TASK ITEM |
A verbatim reproduction of the lines below, from the line containing "Instruction: Click the 资产 cube icon" through the line containing "Viewport: 1024px width, 613px height.", both ends included, is the whole required output.

RECORDS FOR THE EXERCISE |
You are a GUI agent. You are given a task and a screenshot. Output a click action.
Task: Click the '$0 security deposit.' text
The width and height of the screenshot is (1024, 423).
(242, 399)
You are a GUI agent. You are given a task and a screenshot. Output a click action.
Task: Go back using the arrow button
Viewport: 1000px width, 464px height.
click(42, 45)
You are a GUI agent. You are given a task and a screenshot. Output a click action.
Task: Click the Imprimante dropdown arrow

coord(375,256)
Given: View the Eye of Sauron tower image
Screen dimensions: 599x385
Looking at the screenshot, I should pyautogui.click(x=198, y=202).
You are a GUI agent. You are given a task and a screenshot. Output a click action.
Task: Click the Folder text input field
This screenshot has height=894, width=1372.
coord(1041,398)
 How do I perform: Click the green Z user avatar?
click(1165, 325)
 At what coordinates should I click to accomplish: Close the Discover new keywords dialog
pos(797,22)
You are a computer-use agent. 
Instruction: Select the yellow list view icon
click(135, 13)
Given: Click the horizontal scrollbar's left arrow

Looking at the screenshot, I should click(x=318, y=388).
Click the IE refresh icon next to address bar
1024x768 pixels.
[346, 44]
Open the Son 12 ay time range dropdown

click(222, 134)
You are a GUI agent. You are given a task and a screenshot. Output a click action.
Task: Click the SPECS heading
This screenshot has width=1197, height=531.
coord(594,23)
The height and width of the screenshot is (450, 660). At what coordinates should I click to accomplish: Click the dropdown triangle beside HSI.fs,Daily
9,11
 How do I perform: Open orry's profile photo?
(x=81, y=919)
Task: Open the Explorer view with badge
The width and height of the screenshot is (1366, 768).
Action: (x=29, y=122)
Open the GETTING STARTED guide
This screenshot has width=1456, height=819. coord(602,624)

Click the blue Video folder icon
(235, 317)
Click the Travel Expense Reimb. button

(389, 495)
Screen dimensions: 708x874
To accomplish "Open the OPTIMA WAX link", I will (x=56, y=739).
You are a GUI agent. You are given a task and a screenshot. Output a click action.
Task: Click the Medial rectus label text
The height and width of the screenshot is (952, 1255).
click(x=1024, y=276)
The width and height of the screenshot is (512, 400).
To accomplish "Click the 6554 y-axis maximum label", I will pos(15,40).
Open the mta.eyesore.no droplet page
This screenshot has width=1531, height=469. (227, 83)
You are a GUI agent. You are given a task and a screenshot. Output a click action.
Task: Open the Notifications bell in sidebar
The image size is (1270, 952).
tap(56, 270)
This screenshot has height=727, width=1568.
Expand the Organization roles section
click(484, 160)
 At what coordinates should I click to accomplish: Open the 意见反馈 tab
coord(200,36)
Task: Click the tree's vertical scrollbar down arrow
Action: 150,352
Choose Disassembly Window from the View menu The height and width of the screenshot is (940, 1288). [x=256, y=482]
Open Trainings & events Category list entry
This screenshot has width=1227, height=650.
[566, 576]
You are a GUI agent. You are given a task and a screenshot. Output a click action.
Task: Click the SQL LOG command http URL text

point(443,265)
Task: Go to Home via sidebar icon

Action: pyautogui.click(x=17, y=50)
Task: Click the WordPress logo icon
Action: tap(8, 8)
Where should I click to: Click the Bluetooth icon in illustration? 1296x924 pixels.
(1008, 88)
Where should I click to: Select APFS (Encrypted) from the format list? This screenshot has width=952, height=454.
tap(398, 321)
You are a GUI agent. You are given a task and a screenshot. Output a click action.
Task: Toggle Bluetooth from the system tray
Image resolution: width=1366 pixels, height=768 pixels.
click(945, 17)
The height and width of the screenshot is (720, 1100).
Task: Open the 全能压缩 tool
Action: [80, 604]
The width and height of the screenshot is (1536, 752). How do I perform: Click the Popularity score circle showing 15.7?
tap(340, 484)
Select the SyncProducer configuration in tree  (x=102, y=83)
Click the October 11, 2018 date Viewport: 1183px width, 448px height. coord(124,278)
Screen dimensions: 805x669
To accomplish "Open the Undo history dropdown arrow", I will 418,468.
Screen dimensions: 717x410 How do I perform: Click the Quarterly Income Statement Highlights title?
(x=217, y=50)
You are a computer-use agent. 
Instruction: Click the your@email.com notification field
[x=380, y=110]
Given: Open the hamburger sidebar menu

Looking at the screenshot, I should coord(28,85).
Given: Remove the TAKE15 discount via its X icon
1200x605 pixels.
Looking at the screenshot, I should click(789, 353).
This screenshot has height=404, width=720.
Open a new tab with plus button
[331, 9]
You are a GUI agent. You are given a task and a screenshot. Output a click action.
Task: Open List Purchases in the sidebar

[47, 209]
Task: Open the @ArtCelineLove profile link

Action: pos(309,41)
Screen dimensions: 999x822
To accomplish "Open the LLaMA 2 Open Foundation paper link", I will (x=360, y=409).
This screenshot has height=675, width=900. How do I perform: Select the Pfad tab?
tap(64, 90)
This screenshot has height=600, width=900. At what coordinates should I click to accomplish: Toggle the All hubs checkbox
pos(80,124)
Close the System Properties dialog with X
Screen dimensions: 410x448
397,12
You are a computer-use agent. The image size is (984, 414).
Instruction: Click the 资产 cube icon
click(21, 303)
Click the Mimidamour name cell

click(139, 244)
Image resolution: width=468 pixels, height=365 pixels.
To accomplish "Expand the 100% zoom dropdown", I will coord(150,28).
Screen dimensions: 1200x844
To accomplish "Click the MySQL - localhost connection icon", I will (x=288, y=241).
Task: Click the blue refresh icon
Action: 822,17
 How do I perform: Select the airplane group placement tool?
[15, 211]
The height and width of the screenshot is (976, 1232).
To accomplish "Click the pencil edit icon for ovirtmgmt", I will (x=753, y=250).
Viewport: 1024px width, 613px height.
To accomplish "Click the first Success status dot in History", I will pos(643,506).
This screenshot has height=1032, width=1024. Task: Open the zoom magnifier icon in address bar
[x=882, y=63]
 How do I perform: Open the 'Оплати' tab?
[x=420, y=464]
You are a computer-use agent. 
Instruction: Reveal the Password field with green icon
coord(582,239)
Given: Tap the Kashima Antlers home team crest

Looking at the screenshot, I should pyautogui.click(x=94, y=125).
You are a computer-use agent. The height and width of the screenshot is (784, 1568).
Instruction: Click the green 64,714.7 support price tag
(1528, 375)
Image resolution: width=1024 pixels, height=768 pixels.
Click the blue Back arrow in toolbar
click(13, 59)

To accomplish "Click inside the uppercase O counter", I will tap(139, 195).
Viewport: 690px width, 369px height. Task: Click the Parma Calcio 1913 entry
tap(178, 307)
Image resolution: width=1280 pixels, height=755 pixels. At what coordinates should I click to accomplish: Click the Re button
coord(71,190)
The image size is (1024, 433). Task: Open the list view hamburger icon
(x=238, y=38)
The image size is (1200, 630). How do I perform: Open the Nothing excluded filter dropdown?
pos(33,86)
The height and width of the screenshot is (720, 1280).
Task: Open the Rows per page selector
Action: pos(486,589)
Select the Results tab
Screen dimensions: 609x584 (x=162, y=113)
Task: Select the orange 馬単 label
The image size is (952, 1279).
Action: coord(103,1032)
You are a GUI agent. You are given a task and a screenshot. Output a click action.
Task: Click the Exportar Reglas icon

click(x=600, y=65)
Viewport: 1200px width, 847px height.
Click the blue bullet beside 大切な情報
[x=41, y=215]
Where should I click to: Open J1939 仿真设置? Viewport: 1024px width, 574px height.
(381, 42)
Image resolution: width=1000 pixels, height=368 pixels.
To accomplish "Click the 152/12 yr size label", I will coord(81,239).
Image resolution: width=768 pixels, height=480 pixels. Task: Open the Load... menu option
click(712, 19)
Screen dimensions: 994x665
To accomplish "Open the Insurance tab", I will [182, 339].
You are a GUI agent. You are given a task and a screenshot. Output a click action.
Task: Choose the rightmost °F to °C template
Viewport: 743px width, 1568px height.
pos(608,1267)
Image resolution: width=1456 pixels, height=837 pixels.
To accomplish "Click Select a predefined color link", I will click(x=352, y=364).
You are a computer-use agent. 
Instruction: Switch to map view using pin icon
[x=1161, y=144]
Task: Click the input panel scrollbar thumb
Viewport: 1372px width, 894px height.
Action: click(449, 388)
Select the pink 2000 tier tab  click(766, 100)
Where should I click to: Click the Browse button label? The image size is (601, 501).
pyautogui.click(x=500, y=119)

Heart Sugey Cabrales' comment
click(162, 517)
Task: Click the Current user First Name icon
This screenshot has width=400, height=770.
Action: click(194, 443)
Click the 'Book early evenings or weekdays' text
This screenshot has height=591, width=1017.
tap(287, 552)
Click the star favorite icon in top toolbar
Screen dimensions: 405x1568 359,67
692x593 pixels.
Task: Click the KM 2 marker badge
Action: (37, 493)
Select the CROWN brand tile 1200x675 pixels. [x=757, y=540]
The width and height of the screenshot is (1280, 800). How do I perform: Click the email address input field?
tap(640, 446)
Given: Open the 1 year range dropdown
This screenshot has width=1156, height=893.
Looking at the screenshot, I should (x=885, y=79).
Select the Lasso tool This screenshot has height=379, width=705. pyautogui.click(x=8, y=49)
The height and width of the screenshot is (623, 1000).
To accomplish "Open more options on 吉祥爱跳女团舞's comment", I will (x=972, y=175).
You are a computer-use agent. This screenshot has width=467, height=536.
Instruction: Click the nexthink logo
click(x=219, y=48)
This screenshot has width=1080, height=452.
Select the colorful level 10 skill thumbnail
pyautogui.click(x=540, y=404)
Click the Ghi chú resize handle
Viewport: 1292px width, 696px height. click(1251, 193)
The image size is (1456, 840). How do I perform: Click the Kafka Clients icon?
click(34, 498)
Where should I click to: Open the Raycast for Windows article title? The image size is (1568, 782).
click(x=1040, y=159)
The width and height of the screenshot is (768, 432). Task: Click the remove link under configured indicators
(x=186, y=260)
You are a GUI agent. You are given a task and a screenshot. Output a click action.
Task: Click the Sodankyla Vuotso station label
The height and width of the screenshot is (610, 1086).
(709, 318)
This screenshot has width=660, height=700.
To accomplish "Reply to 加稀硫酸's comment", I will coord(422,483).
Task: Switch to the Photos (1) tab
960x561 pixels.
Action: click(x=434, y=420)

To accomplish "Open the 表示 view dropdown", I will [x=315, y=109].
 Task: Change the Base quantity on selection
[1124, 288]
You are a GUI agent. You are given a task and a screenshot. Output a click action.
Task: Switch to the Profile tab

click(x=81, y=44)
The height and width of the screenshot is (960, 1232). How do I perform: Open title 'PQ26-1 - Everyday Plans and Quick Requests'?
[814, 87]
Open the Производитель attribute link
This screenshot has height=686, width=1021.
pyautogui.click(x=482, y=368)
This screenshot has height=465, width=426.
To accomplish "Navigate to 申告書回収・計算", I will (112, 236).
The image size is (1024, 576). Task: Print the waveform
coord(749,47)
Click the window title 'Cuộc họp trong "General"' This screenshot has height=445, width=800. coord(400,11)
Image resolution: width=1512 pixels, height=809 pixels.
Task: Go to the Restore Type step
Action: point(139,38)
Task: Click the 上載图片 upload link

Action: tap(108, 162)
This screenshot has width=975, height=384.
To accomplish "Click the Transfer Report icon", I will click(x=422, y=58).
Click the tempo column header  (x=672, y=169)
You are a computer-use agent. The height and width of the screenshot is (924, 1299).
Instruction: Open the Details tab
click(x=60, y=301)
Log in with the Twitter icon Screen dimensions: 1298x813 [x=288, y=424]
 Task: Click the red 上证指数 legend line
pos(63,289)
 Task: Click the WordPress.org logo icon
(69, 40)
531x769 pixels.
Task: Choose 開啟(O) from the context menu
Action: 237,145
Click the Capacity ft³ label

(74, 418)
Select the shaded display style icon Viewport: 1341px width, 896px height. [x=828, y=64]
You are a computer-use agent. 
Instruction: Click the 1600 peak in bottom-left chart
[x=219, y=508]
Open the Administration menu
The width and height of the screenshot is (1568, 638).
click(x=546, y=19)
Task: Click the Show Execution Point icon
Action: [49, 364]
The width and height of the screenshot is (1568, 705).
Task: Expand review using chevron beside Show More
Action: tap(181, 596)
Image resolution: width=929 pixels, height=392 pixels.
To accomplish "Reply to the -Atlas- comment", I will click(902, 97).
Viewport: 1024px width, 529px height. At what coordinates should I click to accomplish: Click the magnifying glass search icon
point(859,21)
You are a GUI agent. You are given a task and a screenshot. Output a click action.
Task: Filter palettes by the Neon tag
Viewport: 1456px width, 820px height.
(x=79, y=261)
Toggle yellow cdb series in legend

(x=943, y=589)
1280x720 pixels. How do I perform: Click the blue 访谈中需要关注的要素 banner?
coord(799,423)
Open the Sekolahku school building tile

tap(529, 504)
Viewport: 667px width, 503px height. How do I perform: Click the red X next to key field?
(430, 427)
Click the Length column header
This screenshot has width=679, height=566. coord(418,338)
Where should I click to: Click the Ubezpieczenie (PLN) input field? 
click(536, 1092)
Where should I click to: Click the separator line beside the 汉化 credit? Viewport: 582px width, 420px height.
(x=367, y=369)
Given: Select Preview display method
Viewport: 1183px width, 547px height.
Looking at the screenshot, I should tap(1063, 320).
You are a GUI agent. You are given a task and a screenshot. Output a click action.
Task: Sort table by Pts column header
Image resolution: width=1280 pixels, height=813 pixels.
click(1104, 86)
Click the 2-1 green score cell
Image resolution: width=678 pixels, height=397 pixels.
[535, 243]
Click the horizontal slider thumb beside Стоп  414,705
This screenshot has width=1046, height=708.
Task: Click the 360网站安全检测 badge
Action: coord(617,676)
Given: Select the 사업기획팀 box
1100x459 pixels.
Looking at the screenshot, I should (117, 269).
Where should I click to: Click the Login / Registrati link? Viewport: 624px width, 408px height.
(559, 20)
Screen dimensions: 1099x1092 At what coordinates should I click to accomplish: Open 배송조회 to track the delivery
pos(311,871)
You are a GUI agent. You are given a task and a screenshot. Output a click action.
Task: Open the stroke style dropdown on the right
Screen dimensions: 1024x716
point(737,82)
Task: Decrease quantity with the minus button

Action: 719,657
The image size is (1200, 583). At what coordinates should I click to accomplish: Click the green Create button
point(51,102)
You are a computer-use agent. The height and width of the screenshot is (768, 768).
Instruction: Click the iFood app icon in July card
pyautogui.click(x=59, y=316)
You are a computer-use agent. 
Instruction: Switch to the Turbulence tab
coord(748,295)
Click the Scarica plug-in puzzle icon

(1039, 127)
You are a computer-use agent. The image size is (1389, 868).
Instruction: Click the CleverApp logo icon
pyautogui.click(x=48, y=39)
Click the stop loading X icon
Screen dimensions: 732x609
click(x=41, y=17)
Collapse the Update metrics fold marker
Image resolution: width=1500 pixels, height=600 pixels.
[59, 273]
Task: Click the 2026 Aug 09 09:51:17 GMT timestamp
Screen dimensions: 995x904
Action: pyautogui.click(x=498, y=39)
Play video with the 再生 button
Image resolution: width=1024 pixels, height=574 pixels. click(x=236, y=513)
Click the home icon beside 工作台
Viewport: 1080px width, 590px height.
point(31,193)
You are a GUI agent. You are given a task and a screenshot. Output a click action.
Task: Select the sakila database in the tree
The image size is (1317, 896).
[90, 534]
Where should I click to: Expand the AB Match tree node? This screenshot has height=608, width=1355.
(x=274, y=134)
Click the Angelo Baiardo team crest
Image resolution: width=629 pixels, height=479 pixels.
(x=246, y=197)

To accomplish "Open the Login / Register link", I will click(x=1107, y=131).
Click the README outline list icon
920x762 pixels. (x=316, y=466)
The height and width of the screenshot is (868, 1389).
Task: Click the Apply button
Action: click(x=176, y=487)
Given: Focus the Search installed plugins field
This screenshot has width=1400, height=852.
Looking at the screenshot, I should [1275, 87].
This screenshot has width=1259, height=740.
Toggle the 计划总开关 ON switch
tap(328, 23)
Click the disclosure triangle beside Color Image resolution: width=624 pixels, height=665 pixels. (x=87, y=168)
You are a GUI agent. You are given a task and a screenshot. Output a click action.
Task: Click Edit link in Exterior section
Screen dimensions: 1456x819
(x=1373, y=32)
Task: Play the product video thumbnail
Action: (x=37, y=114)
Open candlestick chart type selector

SOLUTION TO THIS PROBLEM |
Instruction: Click the 资产 cube icon
click(21, 303)
Click the Mimidamour name cell

click(139, 244)
Image resolution: width=468 pixels, height=365 pixels.
To accomplish "Expand the 100% zoom dropdown", I will coord(150,28).
Screen dimensions: 1200x844
To accomplish "Click the MySQL - localhost connection icon", I will (x=288, y=241).
Task: Click the blue refresh icon
Action: 822,17
 How do I perform: Select the airplane group placement tool?
[15, 211]
The height and width of the screenshot is (976, 1232).
To accomplish "Click the pencil edit icon for ovirtmgmt", I will (x=753, y=250).
Viewport: 1024px width, 613px height.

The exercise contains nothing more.